The objective function is $ J_{\gamma}(\mu) = \sum_{s \in S} d^{b}(s)V^{\pi_{u},\gamma}(s) $

where $d^{b}(s)$ is the limiting distribution of states under $b$ and $P(s_t = s | s_0, b)$ is the probability that $s_t = s$ when starting in $s_0$ and executing $b$. In the off-policy settings, data is obtained according to this behavior distribution $b$.

In this paper, we consider the version of off-PAC that update its critic weights by the # Gradient Temporal-Difference.
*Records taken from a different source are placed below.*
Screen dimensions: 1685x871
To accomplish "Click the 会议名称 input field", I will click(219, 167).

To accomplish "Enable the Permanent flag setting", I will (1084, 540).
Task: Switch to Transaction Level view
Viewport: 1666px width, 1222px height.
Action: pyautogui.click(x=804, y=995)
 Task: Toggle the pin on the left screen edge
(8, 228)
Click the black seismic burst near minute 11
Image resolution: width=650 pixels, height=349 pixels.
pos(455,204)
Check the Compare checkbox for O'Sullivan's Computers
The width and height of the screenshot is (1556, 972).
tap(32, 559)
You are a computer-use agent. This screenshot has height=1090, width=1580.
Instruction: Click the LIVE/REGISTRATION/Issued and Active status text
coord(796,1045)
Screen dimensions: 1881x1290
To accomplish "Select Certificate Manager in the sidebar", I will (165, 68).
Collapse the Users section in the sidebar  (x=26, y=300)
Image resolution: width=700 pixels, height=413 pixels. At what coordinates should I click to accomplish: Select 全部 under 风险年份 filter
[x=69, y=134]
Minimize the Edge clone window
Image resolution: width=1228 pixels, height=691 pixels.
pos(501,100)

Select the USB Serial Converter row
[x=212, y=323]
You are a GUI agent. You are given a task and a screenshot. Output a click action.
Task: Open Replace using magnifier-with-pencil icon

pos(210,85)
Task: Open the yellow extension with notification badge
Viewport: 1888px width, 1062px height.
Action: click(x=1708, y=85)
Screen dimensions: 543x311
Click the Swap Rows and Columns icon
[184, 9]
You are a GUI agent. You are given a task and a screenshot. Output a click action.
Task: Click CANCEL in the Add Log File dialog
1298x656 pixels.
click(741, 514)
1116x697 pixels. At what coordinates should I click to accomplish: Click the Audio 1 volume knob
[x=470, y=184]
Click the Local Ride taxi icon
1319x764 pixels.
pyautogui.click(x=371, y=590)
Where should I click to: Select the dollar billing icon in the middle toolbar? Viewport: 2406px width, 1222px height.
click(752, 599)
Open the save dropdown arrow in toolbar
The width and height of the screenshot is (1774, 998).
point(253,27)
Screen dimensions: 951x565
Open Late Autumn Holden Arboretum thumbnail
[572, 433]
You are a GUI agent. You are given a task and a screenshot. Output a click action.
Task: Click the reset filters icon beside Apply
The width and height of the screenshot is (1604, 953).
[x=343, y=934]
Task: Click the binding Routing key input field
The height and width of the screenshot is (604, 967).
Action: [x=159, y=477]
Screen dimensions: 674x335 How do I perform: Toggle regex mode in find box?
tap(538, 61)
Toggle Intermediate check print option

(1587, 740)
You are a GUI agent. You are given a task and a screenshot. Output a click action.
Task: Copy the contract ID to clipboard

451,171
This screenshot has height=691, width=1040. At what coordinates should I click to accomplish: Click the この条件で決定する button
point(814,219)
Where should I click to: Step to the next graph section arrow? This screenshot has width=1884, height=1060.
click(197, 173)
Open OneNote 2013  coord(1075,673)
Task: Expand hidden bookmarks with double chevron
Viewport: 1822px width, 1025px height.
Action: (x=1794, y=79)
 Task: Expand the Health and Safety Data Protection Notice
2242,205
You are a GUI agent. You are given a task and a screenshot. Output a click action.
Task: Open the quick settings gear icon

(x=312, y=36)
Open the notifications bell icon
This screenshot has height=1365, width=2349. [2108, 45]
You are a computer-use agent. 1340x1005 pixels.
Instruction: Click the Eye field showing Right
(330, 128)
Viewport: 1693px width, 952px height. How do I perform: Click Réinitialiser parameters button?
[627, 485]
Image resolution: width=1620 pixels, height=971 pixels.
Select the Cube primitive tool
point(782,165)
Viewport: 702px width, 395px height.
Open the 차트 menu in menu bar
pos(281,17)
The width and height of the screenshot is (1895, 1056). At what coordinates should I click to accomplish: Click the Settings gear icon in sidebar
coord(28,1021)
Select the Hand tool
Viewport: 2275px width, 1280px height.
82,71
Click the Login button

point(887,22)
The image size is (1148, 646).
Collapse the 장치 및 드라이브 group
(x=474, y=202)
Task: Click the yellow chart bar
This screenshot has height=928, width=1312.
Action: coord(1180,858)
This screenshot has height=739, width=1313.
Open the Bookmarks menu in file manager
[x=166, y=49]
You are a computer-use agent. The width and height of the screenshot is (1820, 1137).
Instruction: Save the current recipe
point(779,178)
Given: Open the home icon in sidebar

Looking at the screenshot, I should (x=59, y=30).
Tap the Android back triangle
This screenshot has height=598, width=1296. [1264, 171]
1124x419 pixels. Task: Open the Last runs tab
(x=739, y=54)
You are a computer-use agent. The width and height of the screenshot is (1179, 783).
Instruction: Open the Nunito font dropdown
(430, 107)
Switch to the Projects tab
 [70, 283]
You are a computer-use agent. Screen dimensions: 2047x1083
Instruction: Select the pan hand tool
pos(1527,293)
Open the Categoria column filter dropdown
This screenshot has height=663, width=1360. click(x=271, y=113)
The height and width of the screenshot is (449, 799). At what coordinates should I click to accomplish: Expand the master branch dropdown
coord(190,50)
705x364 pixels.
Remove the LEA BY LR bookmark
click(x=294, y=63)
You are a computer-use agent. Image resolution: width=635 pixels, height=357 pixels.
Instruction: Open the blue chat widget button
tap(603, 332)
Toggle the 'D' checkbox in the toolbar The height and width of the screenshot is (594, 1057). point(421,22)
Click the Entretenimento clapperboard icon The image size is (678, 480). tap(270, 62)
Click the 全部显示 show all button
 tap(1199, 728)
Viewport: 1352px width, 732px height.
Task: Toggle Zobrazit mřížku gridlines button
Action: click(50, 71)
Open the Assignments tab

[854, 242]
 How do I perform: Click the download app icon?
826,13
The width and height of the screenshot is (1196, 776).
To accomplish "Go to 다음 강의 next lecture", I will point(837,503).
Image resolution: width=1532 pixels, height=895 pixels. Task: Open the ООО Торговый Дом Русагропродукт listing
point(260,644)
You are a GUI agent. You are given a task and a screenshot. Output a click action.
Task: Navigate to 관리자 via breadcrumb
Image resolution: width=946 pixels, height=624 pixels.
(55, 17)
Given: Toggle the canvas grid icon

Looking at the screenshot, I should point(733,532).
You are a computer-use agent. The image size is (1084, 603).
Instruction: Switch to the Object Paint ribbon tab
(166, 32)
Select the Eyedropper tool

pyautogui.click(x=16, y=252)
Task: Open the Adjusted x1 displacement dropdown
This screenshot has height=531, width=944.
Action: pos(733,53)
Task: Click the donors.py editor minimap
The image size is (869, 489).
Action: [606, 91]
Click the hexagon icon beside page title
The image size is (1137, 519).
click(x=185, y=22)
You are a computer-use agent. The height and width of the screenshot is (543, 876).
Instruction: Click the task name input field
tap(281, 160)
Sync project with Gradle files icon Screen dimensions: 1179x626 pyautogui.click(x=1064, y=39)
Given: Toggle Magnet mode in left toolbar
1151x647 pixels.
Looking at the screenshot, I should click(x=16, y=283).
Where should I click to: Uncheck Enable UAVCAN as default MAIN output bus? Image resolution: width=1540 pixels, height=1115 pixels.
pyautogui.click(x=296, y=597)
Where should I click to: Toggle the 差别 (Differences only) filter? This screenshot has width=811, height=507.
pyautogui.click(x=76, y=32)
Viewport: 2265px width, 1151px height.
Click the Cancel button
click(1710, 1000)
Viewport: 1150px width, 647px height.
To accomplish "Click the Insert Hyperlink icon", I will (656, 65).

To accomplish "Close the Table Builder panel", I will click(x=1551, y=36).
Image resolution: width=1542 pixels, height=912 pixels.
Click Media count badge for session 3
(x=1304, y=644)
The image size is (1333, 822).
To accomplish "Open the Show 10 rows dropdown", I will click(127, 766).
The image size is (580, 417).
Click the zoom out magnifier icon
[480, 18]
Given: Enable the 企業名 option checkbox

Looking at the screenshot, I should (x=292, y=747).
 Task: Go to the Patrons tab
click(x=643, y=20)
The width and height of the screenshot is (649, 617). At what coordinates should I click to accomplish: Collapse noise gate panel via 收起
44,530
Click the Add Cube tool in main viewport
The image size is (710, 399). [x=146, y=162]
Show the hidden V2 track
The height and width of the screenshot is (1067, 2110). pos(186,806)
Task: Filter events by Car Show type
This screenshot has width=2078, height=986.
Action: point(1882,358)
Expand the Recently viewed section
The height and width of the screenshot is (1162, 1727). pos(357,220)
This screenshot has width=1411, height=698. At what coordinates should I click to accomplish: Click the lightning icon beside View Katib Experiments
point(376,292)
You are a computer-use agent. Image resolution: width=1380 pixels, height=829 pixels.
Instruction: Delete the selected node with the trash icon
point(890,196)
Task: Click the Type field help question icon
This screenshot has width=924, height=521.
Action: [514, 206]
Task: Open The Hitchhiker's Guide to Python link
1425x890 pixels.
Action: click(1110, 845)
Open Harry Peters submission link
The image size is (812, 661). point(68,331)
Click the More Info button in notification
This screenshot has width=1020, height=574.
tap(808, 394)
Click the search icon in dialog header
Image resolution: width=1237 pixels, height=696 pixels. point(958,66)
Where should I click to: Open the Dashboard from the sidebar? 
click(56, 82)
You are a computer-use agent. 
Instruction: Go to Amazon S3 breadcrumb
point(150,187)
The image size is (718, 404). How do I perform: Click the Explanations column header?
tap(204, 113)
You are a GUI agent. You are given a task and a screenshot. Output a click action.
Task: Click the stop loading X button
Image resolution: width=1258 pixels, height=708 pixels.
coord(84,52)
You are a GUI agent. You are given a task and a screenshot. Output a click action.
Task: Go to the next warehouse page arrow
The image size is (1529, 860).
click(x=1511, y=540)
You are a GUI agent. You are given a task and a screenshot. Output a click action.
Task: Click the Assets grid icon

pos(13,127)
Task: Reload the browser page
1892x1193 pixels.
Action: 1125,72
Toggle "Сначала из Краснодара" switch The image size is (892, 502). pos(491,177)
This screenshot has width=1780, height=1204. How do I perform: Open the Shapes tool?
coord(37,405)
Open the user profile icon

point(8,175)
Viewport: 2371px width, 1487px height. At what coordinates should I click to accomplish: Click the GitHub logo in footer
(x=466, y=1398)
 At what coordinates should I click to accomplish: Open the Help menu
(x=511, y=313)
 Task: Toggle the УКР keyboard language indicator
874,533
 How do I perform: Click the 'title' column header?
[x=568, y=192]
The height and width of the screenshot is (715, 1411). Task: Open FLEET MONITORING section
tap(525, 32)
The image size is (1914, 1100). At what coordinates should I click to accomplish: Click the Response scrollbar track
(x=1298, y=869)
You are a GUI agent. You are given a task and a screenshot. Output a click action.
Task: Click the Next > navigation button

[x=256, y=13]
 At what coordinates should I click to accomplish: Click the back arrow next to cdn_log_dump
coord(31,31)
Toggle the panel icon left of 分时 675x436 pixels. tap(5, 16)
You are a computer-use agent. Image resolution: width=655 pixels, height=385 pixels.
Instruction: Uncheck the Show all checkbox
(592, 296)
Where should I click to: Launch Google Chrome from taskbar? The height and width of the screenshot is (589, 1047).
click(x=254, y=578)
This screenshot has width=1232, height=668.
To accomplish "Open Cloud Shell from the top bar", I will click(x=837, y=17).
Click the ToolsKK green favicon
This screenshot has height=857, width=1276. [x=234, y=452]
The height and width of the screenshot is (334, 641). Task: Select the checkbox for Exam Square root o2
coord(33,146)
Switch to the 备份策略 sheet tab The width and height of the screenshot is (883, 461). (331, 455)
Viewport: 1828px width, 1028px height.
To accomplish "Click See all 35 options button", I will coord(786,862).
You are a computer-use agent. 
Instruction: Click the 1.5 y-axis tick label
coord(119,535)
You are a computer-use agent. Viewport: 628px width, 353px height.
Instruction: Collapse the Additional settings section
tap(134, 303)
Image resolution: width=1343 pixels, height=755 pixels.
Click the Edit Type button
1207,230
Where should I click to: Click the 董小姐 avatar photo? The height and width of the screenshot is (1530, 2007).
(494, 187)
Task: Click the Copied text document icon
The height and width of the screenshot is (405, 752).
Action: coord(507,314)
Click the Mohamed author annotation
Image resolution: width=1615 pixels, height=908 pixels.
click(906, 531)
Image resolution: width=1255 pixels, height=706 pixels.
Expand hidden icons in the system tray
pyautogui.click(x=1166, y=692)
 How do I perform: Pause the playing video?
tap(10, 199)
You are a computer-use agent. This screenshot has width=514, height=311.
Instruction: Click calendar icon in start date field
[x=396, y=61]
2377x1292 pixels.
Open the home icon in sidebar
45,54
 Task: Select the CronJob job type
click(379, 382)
Off-PAC policy gradient estimation

\begin{aligned} &\nabla_{u} J_{\gamma}(u) \\ &= \nabla_{u} \left[ \sum_{s\in S} d^{b}(s) \sum_{a\in A} \pi(a|s) Q^{\pi,\gamma}(s,a) \right] \\ &= \sum_{s\in S}d^{b}(s) \sum_{a\in A} \left[ \nabla_{u}\pi(a|s)Q^{\pi,\gamma}(s,a) + \pi(a|s)\nabla_{u}Q^{\pi,\gamma}(s,a) \right] \\ &\approx \sum_{s\in S}d^{b}(s) \sum_{a\in A} \nabla_{u}\pi(a|s)Q^{\pi,\gamma}(s,a) \\ &= \mathbb{E}_{s\sim d^{b}} \sum_{a\in A} \nabla_{u}\pi(a|s)Q^{\pi,\gamma}(s,a) \\ &= \mathbb{E}_{s\sim d^{b}} \sum_{a\in A} b(a|s) \frac{\pi(a|s)}{b(a|s)}\frac{\nabla_{u}\pi(a|s)}{\pi(a|s)}Q^{\pi,\gamma}(s,a) \\ &= \mathbb{E}_{s\sim d^{b},a\sim b} \frac{\pi(a|s)}{b(a|s)}\frac{\nabla_{u}\pi(a|s)}{\pi(a|s)}Q^{\pi,\gamma}(s,a) \\ &= \mathbb{E}_{b} \frac{\pi(a|s)}{b(a|s)}\frac{\nabla_{u}\pi(a|s)}{\pi(a|s)}Q^{\pi,\gamma}(s,a) \\ &= \mathbb{E}_{b} \frac{\pi(a|s)}{b(a|s)}\nabla_{u}\log\pi(a|s)Q^{\pi,\gamma}(s,a) \\ \end{aligned}

The derivation above use # Importance Sampling.